Richard A. Gardner, M.D. Psychotherapy with Children of Divorce.  Jason Aronson, Inc., New York: 1976.

Those fears carry over into adulthood for children of divorce, particularly in romantic relationships.  Researchers Wallerstein, Lewis, and Blakeslee write how this affects their marriages:

“…residue of the past…can ricochet into the present at any time.  Such triggers can be an unexpected absence, a moderate disagreement, or a flash of anger.  The child of divorce thinks, ‘This is the other shoe dropping.  Here it comes.  I always knew it couldn’t last…I am alone and abandoned, just like I always knew I would be.’”

Judith S. Wallerstein, Julia M. Lewis, and Sandra Blakeslee.  The Unexpected Legacy of Divorce.  Hyperion, New York: 2000.
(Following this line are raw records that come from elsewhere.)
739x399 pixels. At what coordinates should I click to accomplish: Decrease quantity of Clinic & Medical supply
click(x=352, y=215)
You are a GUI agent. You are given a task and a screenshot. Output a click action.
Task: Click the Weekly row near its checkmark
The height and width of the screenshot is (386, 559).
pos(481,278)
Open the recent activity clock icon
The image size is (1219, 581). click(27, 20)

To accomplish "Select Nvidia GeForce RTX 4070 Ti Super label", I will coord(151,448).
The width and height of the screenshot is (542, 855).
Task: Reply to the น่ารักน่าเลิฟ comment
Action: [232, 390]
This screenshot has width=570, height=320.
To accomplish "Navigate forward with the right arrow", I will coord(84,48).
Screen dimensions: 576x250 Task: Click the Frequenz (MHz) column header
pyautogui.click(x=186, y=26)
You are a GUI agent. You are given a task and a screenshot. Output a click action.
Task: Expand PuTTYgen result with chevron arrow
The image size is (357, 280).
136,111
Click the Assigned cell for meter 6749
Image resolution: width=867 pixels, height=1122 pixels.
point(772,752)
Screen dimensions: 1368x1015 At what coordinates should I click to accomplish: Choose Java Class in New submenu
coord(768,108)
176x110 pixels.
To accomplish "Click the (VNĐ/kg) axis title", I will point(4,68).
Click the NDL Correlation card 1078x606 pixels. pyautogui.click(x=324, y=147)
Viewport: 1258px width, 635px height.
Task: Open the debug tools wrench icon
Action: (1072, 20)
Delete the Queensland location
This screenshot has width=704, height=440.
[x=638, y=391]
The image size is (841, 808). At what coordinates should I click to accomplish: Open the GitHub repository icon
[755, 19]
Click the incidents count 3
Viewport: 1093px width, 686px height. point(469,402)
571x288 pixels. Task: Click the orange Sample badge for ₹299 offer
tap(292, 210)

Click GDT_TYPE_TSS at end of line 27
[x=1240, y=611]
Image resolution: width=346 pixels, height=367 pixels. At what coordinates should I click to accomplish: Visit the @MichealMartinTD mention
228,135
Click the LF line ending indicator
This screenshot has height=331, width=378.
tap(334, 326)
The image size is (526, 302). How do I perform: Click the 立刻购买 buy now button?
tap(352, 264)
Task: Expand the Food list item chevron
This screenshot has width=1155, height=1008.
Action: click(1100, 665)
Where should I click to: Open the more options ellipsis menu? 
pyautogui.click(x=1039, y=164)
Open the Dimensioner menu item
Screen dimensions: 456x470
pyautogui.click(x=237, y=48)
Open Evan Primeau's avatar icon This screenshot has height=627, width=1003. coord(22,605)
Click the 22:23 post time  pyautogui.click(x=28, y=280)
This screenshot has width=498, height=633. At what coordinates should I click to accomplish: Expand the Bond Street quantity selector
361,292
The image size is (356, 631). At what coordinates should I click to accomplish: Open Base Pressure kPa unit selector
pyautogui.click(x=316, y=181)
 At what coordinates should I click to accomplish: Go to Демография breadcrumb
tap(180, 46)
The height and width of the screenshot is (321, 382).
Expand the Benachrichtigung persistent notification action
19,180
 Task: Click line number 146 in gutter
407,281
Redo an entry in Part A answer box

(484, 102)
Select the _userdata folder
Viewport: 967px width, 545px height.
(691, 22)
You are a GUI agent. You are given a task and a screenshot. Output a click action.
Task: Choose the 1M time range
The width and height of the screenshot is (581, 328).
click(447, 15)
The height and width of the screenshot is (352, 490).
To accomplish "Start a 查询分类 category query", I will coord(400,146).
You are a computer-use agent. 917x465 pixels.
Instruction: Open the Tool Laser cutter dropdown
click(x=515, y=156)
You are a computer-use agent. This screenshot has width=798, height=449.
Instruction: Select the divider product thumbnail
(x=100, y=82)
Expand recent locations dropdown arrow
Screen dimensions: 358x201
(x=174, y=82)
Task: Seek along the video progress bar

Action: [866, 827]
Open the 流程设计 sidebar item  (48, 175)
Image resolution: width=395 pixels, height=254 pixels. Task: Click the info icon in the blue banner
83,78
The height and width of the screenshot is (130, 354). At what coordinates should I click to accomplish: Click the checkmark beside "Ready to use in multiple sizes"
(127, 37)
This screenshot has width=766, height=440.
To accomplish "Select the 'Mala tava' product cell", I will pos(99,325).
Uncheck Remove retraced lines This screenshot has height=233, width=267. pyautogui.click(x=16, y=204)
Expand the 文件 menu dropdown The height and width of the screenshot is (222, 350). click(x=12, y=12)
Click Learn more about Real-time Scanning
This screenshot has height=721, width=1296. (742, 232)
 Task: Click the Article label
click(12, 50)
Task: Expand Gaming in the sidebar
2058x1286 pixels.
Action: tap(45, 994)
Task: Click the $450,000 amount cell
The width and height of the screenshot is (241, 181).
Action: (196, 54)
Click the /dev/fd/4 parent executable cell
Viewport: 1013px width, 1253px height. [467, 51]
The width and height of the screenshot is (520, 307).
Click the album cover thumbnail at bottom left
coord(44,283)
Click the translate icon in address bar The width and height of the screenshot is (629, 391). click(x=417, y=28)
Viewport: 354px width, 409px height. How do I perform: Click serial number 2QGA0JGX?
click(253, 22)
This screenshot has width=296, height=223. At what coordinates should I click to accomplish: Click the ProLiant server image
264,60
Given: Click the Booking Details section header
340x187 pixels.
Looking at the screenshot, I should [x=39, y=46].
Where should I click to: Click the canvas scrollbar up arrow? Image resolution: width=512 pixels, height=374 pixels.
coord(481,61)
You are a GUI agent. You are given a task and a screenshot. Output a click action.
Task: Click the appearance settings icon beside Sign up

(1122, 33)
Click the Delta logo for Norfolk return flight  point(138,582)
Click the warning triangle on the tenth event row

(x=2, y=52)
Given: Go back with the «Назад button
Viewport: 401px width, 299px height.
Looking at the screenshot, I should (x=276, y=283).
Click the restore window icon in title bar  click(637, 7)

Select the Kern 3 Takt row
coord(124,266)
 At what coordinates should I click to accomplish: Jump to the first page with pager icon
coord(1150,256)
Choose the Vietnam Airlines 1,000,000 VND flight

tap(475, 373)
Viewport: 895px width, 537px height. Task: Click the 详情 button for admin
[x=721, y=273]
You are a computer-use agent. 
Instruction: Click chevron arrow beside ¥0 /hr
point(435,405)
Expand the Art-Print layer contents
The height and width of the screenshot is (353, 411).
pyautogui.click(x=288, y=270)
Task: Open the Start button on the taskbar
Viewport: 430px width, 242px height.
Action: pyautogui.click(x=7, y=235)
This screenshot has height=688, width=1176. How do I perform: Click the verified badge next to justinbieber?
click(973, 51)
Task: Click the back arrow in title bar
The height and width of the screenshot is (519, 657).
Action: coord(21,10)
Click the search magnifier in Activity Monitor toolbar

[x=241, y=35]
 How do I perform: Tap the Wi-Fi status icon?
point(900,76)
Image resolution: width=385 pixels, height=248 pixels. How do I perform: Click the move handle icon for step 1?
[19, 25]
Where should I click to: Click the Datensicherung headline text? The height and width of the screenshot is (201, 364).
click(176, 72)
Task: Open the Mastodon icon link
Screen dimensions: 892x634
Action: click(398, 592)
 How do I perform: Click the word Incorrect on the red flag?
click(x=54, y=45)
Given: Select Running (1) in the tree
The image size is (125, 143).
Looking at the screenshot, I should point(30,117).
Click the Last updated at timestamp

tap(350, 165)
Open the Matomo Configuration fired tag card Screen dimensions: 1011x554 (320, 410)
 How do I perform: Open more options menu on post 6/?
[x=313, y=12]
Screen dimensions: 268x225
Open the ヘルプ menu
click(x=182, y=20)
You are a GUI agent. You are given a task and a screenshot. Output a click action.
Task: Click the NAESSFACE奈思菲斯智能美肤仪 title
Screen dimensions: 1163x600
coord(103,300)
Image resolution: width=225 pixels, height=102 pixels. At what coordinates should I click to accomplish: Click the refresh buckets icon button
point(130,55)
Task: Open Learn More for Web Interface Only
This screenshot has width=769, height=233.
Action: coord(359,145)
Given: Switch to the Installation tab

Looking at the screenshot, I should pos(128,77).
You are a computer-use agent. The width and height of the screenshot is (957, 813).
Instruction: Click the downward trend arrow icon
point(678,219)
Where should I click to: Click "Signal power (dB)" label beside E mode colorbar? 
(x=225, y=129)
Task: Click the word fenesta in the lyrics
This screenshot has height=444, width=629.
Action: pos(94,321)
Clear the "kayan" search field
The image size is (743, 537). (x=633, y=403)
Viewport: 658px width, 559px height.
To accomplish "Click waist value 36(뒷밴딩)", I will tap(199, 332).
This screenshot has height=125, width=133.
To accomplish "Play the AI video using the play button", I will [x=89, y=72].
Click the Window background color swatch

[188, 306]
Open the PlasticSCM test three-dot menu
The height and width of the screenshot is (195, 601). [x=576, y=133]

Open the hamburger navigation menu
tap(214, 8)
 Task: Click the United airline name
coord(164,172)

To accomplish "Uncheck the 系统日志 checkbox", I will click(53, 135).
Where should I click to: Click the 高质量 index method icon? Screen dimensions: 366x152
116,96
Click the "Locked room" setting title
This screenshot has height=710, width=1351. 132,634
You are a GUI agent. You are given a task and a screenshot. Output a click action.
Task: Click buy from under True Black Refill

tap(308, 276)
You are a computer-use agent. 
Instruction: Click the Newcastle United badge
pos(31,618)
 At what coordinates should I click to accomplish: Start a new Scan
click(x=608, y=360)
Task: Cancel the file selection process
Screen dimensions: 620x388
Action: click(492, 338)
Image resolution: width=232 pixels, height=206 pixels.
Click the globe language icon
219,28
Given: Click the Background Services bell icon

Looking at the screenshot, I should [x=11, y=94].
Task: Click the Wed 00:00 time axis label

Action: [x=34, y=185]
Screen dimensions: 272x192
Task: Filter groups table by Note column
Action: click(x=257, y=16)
I have struggled with this fear as a child and as an adult, and I also tend to fear the future because I expect to be abandoned and left alone.  This fear is a major block to my healing, and I want to expose this fear in writing so I can work on it.

***

Once I watched a PBS show about divers who explore underwater caves.  The divers must tether on all their gear before diving in dark caverns, because if the diver drops a tool or flashlight, the silt that rises from the impact is a light-blocking dust storm. The silt takes more than an hour to settle, and that one mistake can be fatal, since the diver can’t orient himself upward to get more air.

Any moment that reminds me of the original abandonment is a flashlight dropping on the floor of my cavern, and emotional silt swirls to blind my reason.  It disorients my journey of healing and almost blocks God’s light in my heart.

I have to remind myself to stay in the moment.  I must refocus on the issue and think about practical ways to address it.  If I can’t avoid a goodbye, I can be extra kind to myself afterward.  If I can’t reach my husband by phone right away, I can say a prayer, take a deep breath, and try again in a few minutes.  I can find ways to have control over the situation now, though I was powerless as a child.

I know God wants to fill my caverns—he wants to cleanse them and help me filter the water so no more silt can be stirred up, no matter what drops on the floor.  I know he is the only one who can perfectly fill that fear cavern inside, since he is my perfect Heavenly Father.  God is the only one who has promised to never abandon me. The psalmist writes,

Even if my mother and father abandon me, the Lord will hold me close.  Psalm 27:10 NLT

That truth brings me comfort and healing.

***

Reflection:

If you struggle with fears of abandonment, what are the roots?  What coping skills do you employ now?